EXERCISE DETAILS: Each record is to be duplicated exactly, with nothing added.

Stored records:
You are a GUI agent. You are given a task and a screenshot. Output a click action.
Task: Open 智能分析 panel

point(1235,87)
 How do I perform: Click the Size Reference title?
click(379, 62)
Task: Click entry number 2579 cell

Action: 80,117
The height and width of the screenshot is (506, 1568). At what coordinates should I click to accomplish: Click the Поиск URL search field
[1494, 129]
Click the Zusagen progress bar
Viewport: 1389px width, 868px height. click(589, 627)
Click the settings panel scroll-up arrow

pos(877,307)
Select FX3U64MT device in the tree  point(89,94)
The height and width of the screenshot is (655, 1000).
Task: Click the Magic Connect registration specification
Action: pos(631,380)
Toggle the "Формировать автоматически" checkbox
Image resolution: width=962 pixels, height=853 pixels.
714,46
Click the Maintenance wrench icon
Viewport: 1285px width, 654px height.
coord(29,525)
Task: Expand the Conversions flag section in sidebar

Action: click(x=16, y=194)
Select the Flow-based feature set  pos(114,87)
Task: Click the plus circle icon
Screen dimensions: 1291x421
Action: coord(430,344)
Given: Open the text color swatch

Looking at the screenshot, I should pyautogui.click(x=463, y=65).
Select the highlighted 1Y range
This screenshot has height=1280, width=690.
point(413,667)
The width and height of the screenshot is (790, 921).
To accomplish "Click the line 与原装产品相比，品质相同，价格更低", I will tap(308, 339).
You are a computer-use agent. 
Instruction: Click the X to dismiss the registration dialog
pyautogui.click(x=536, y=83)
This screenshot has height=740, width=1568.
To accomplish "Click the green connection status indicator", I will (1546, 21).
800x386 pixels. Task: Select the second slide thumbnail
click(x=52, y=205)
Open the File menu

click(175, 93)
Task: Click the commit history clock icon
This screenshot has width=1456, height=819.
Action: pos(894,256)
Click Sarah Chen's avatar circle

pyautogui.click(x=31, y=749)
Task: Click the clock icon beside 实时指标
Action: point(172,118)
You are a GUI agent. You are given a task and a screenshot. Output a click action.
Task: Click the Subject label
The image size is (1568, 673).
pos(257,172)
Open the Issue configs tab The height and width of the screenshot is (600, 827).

REPLY:
You are a GUI agent. You are given a task and a screenshot. Output a click action.
Task: Open 智能分析 panel

point(1235,87)
 How do I perform: Click the Size Reference title?
click(379, 62)
Task: Click entry number 2579 cell

Action: 80,117
The height and width of the screenshot is (506, 1568). At what coordinates should I click to accomplish: Click the Поиск URL search field
[1494, 129]
Click the Zusagen progress bar
Viewport: 1389px width, 868px height. click(589, 627)
Click the settings panel scroll-up arrow

pos(877,307)
Select FX3U64MT device in the tree  point(89,94)
The height and width of the screenshot is (655, 1000).
Task: Click the Magic Connect registration specification
Action: pos(631,380)
Toggle the "Формировать автоматически" checkbox
Image resolution: width=962 pixels, height=853 pixels.
714,46
Click the Maintenance wrench icon
Viewport: 1285px width, 654px height.
coord(29,525)
Task: Expand the Conversions flag section in sidebar

Action: click(x=16, y=194)
Select the Flow-based feature set  pos(114,87)
Task: Click the plus circle icon
Screen dimensions: 1291x421
Action: coord(430,344)
Given: Open the text color swatch

Looking at the screenshot, I should pyautogui.click(x=463, y=65).
Select the highlighted 1Y range
This screenshot has height=1280, width=690.
point(413,667)
The width and height of the screenshot is (790, 921).
To accomplish "Click the line 与原装产品相比，品质相同，价格更低", I will tap(308, 339).
You are a computer-use agent. 
Instruction: Click the X to dismiss the registration dialog
pyautogui.click(x=536, y=83)
This screenshot has height=740, width=1568.
To accomplish "Click the green connection status indicator", I will (1546, 21).
800x386 pixels. Task: Select the second slide thumbnail
click(x=52, y=205)
Open the File menu

click(175, 93)
Task: Click the commit history clock icon
This screenshot has width=1456, height=819.
Action: pos(894,256)
Click Sarah Chen's avatar circle

pyautogui.click(x=31, y=749)
Task: Click the clock icon beside 实时指标
Action: point(172,118)
You are a GUI agent. You are given a task and a screenshot. Output a click action.
Task: Click the Subject label
The image size is (1568, 673).
pos(257,172)
Open the Issue configs tab The height and width of the screenshot is (600, 827).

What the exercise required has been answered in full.